Under Salick's 10- to 35-year management agreements with hospitals, the company provides the equipment and management expertise needed to run its medical center-based outpatient centers. Salick retains 80% to 85% of the net profits.
In 1995, the company agreed to sell 50% of its stock to Zeneca in a $204 million transaction designed to help Salick expand. Late last month, Zeneca said it would buy the remaining shares of the company in a deal valued at $234 million (March 31, p. 7).

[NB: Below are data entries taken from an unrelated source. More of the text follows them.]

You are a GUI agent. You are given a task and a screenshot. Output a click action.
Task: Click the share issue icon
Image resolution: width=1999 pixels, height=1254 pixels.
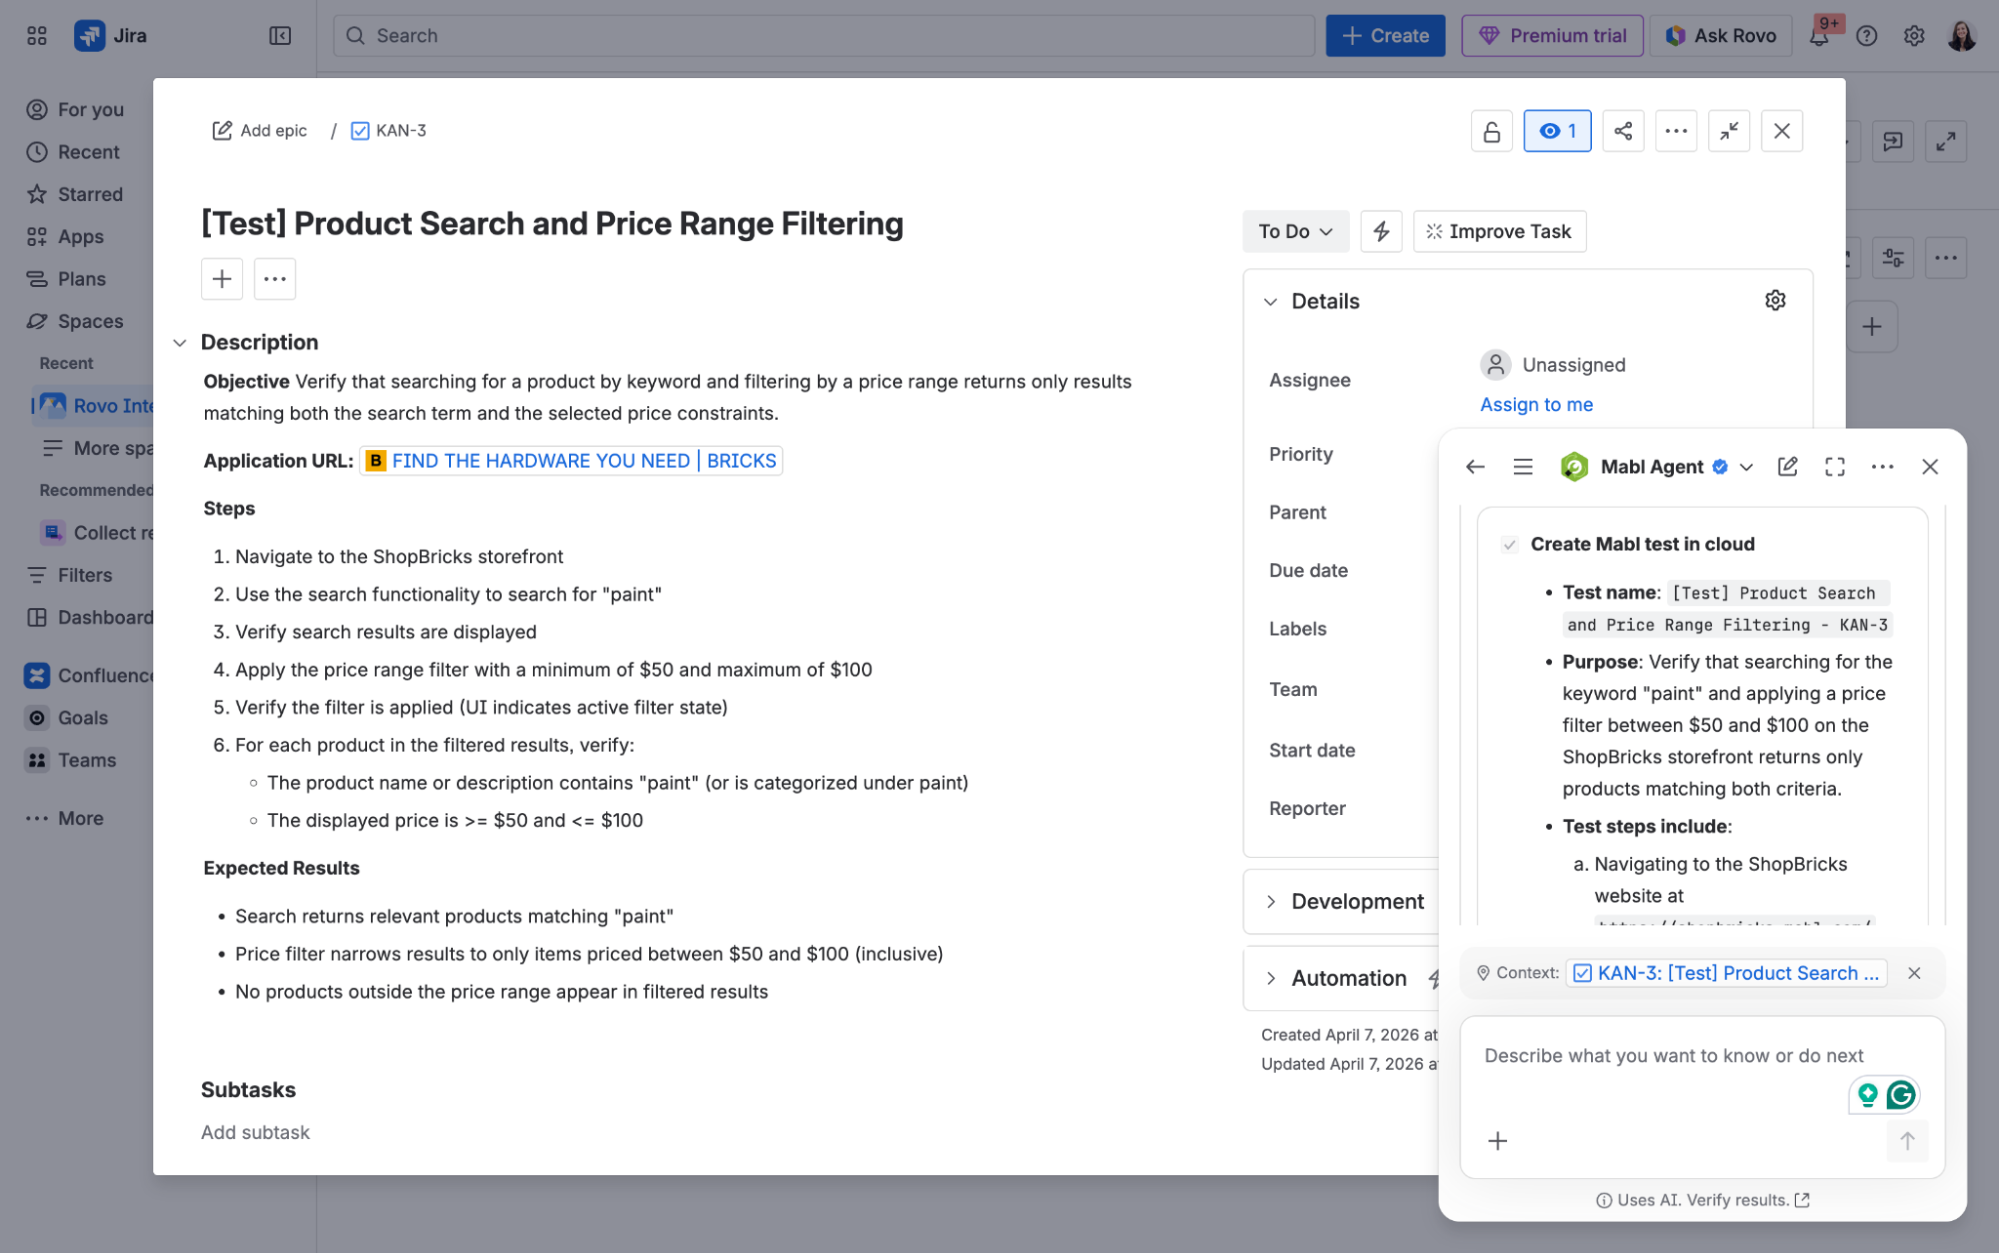1623,131
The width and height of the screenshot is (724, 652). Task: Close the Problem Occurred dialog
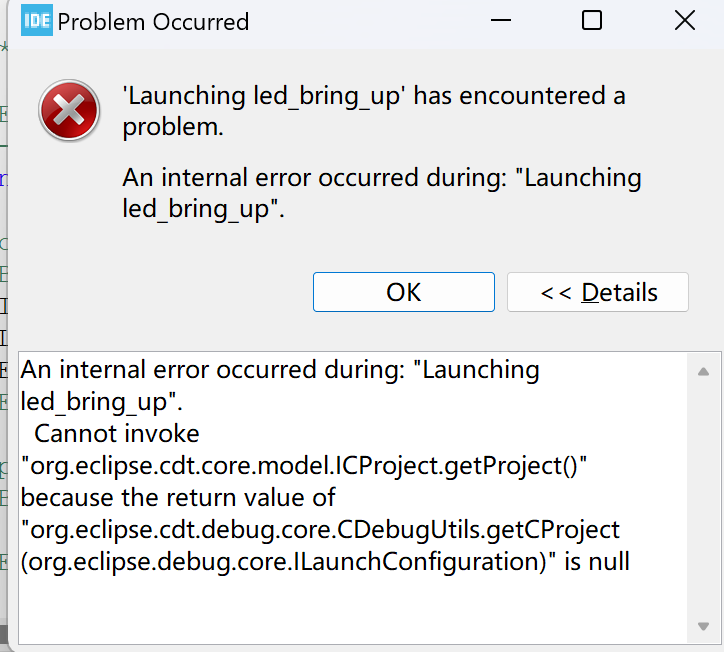pyautogui.click(x=684, y=21)
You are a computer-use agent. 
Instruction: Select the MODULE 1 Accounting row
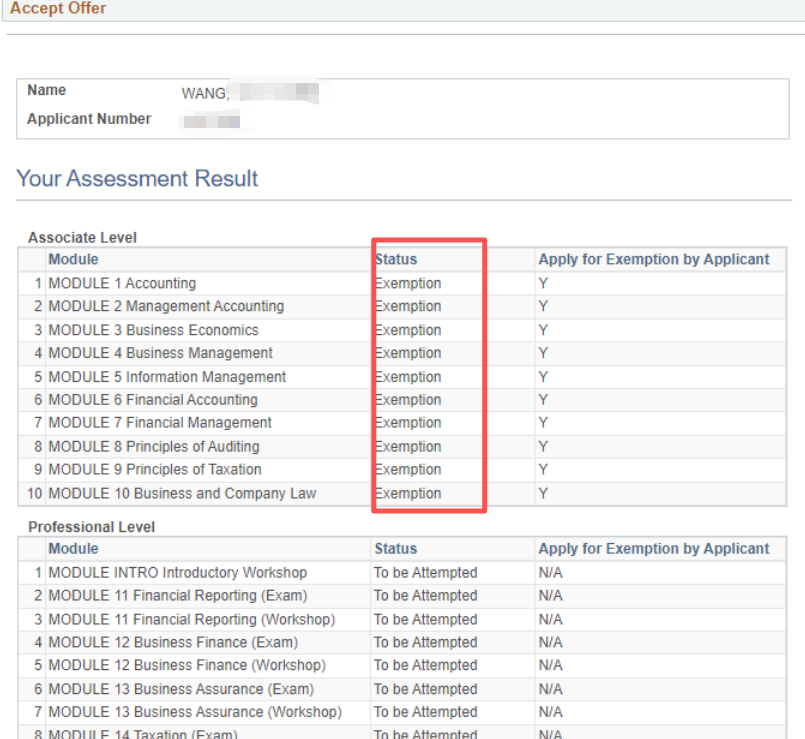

Some observers say such integration strategies, which pair drugmakers with drug prescribers, raise ethical questions (Dec 16, 1996, p. 2).
But Judith Auchard, a spokeswoman at Zeneca's U.S. headquarters in Wilmington, Del., said the purchase of Salick never was about selling more drugs.
"It's about Zeneca having access to outcomes data," she said.
The volume of Zeneca products prescribed by Salick doctors is just 2% of all the drugs they prescribe and "a minute fraction of a percent of Zeneca's total pharmaceutical sales," she added. "In our view, there is no conflict of interest."
Regina E. Herzlinger, a Harvard Business School economist and former member of Salick's board of directors, doesn't worry about Zeneca pressuring doctors to use its drugs because that would be "kind of stupid." Nor does she worry about oncologists folding under such pressures because they are "so strong minded, so devoted to what they are doing."
As for Bernard Salick, when his company chose Zeneca as its capital partner back in 1995, he never imagined that two years later he would be on the outside.
"He intended to be carried out with his boots on in a horizontal direction. Instead he was locked out with his boots on while standing vertically," said Marshall B. Grossman, a Los Angeles attorney who spoke last week on Salick's behalf.
Zeneca's Auchard said Salick was offered a role as a strategic adviser, which he turned down. But Grossman contended that Zeneca's offer "was essentially a figurehead position. It carried no responsibility for patient quality or day-to-day management." Salick's five-year contract with Zeneca was terminated without warning or cause, Grossman said, though Salick doesn't intend to sue Zeneca.
Salick's stake in his company had been worth about $120 million. He said last week he plans to form a company to provide diagnostic and therapeutic services to patients with catastrophic illness.